My posts will: (1) define traditionalism and locate it in the Supreme Court's work this past term; (2) compare traditionalism and originalism, particularly what the paper calls "liquidated originalism"; (3) address traditionalism's "level of generality" problem, the problem how to select the operative tradition; (4) offer several justifications for traditionalism; (5) consider the problem of traditionalism's politics. Most of the material is excerpted or summarized from the article, but I invite readers to look at the piece for the full-dress argument. I welcome reactions to the paper, which is still a draft.

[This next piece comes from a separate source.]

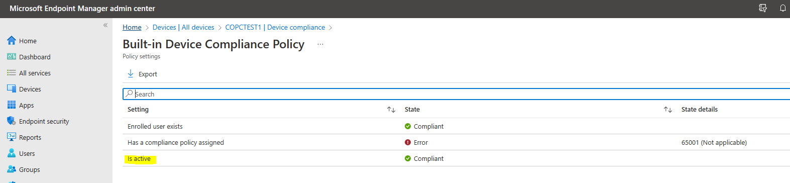
Task: Open the Apps grid icon
Action: [11, 105]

What is traditionalism? When people hear the word tradition connected to law, they sometimes think of judicial restraint, or deference, or minimalism (or "Burkeanism"), or some vaguer injunction to "go slow" or respect stare decisis and the interests served by it. Or they may think of approaches to particular clauses or parts of the Constitution—to the Due Process Clause, for example, or to Justice Frankfurter's "tradition" approach to inherent executive power.
Traditionalism is different from all of these. Traditionalism is a unified approach to determining constitutional meaning and constitutional law with two central elements: (1) concrete practices, rather than principles, ideas, judicial precedents, legal rules, and so on, as the determinants of constitutional meaning and law; and (2) the endurance of those practices as a composite of their age, longevity, and density, evidence for which includes the practice's use before, during, and after enactment of a constitutional provision.

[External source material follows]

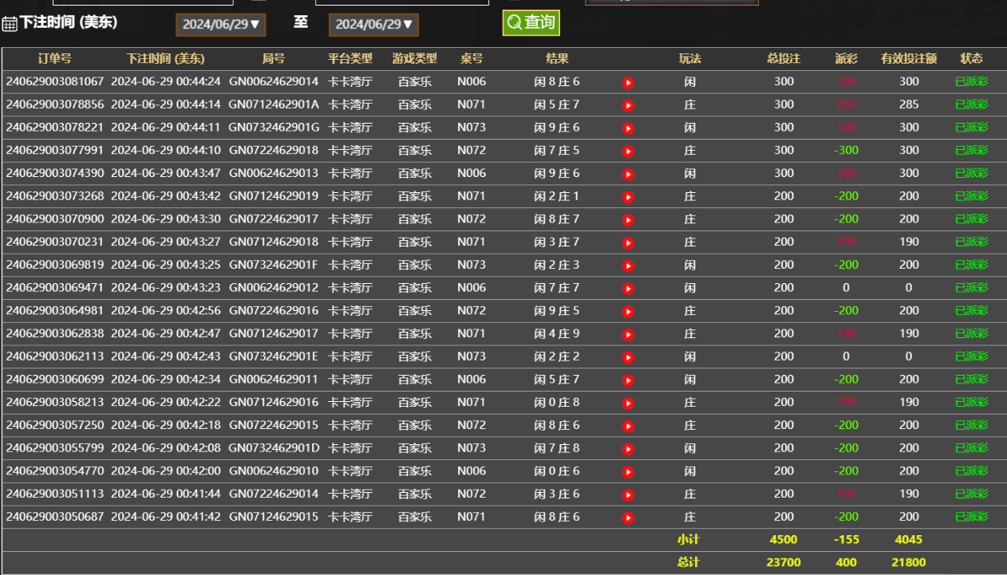
Task: Click the 查询 search button
Action: 531,22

Practices: Traditionalism takes two types of concrete practices as determinative of meaning and law: the practices of the political organs of government, including state and local governments; and the practices of individual citizens or groups of citizens. Traditionalism therefore rejects abstract principles or values as the primary determinants of meaning. But it also does not depend chiefly upon constitutional caselaw, judicial outputs, legal rules, stare decisis, reasoned judicial elaboration, and so on. One of its foci is "popular practices" (of governments or citizens), giving weight to the concurrence of practices across space that are not limited to the nerve centers of legal and political power. This emphasis on concrete, often (but not only) decentralized, political and cultural practices differentiates traditionalism from methods like Burkean minimalism and common-law constitutionalism, which prize judicial (especially Supreme Court) outputs, as well as approaches of "gloss" that focus exclusively on the branches of the national government and sideline other actors.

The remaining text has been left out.